Rewrite the part that opens with the line containing "How do I perform: Click" and closes with the line containing "Action: [x=1106, y=12]", putting "screen capture" in place of "screenshot" and leaving everything else unchanged.

### Data provided
——

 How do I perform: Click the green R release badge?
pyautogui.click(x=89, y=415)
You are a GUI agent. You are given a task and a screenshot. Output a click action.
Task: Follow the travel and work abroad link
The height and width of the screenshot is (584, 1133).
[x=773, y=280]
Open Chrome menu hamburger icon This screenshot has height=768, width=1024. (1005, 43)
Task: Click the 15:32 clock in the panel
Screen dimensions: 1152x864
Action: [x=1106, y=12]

——

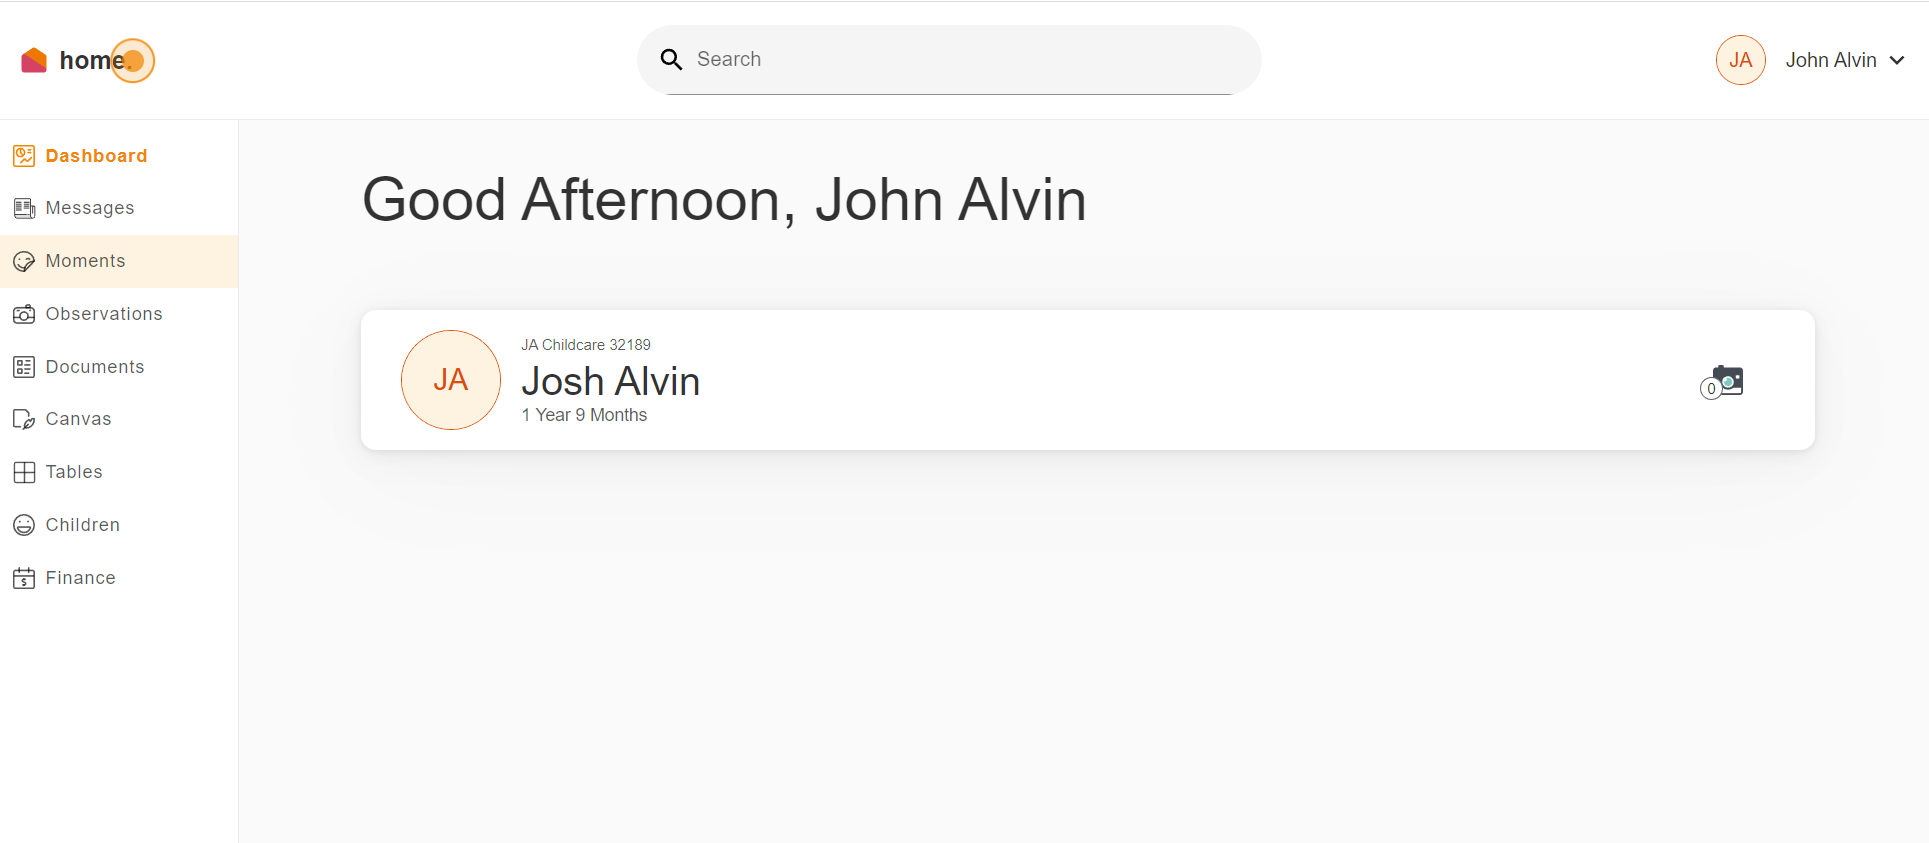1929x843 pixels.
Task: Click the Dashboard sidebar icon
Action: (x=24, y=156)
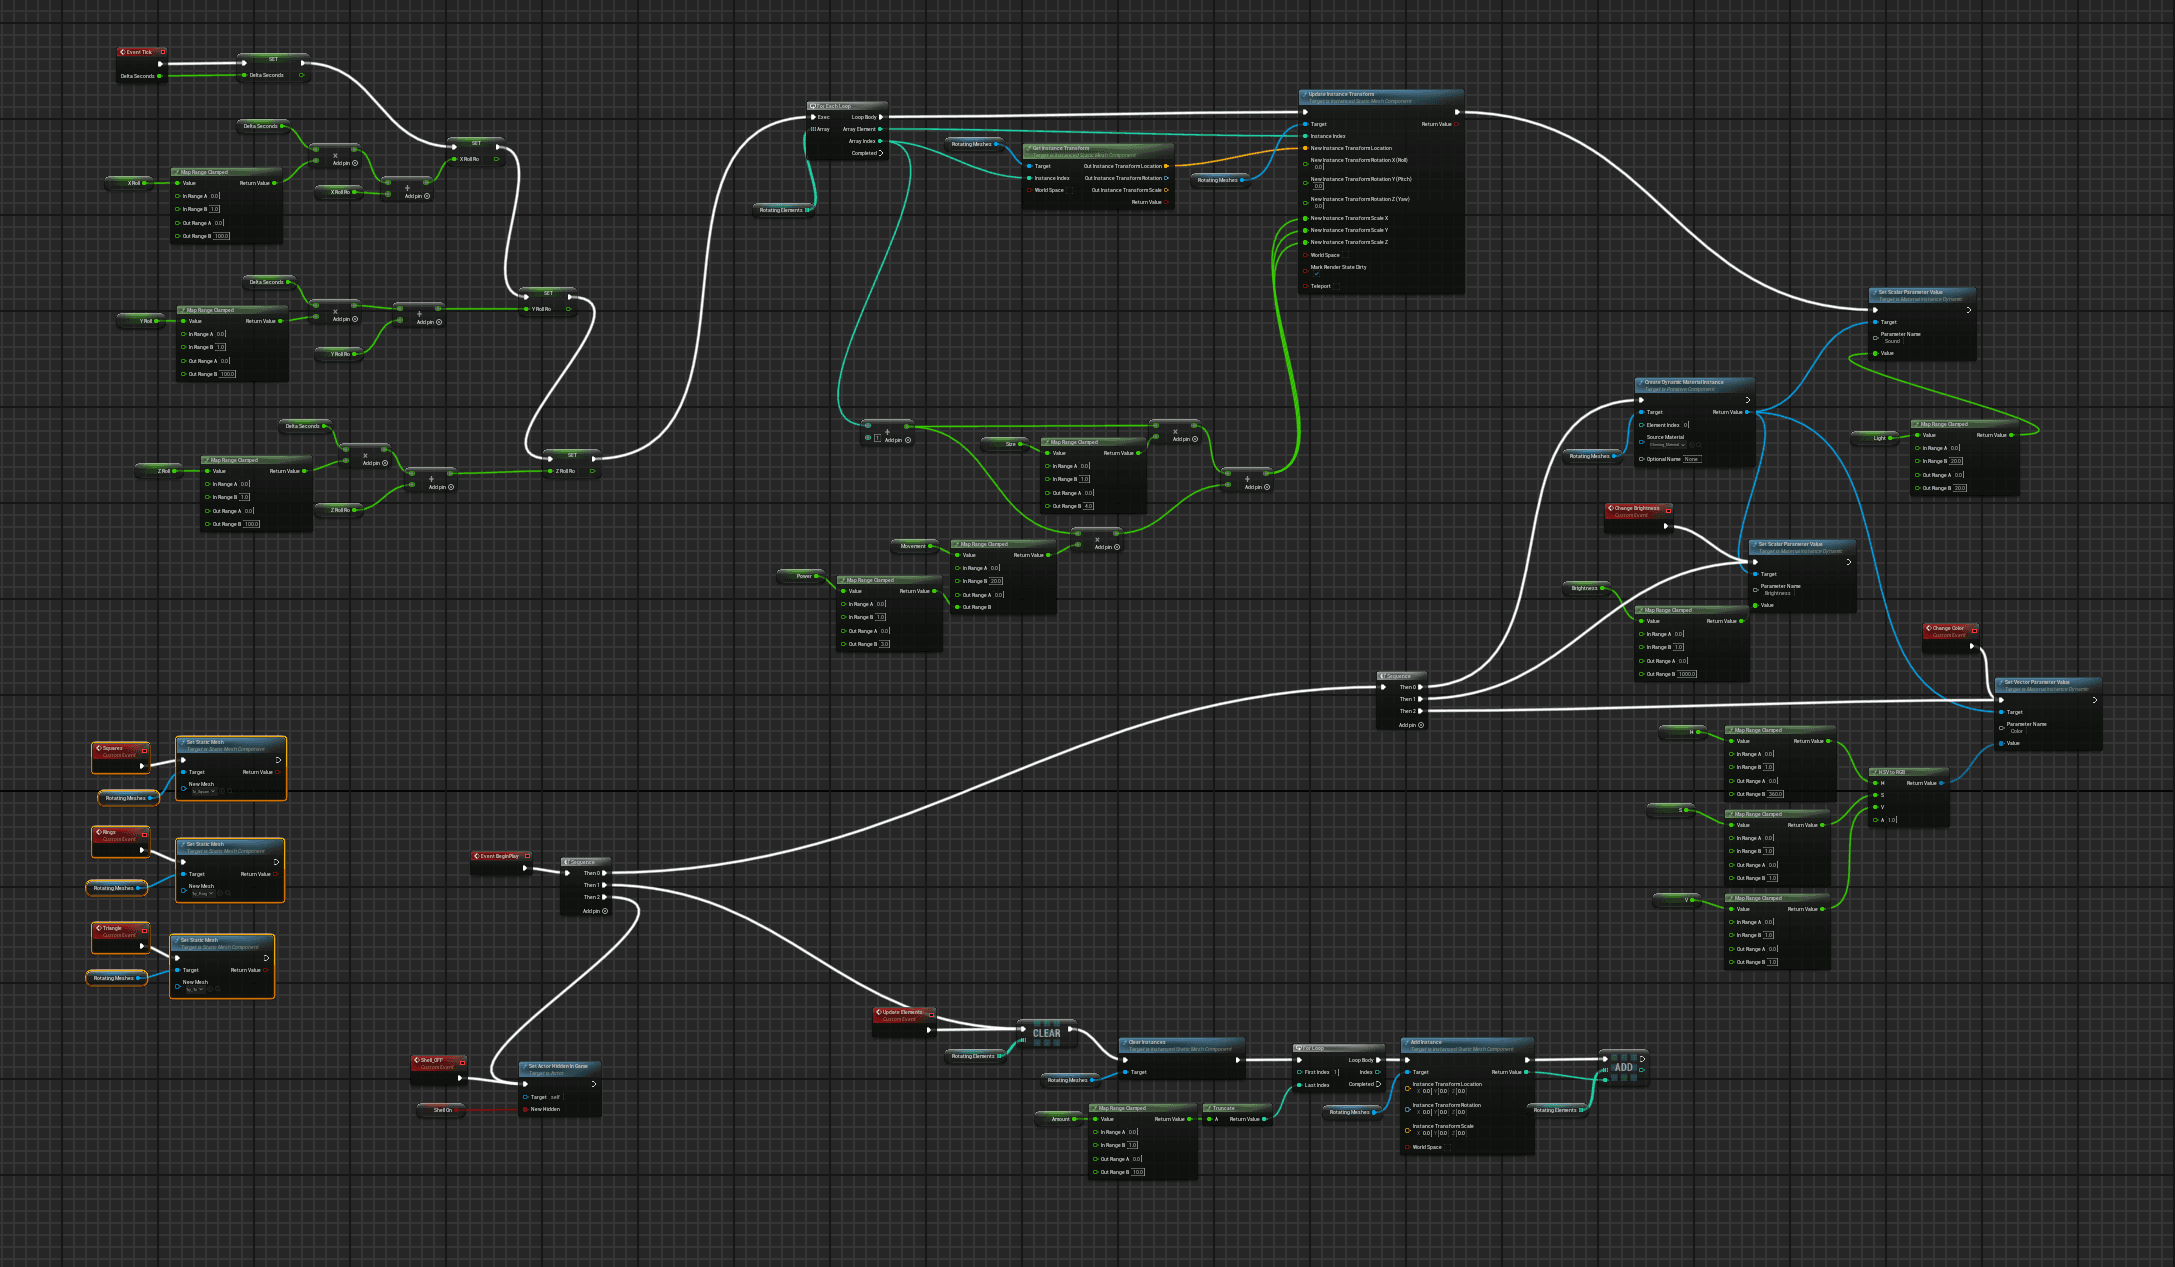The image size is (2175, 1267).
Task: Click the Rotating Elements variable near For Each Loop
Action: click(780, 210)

——

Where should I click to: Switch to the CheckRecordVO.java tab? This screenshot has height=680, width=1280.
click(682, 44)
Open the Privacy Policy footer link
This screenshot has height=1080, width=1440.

——

### Exercise solution
 How do I perform: Click the green R release badge?
pyautogui.click(x=89, y=415)
You are a GUI agent. You are given a task and a screen capture. Output a click action.
Task: Follow the travel and work abroad link
The height and width of the screen capture is (584, 1133).
[x=773, y=280]
Open Chrome menu hamburger icon This screen capture has height=768, width=1024. (1005, 43)
Task: Click the 15:32 clock in the panel
Screen dimensions: 1152x864
Action: [x=1106, y=12]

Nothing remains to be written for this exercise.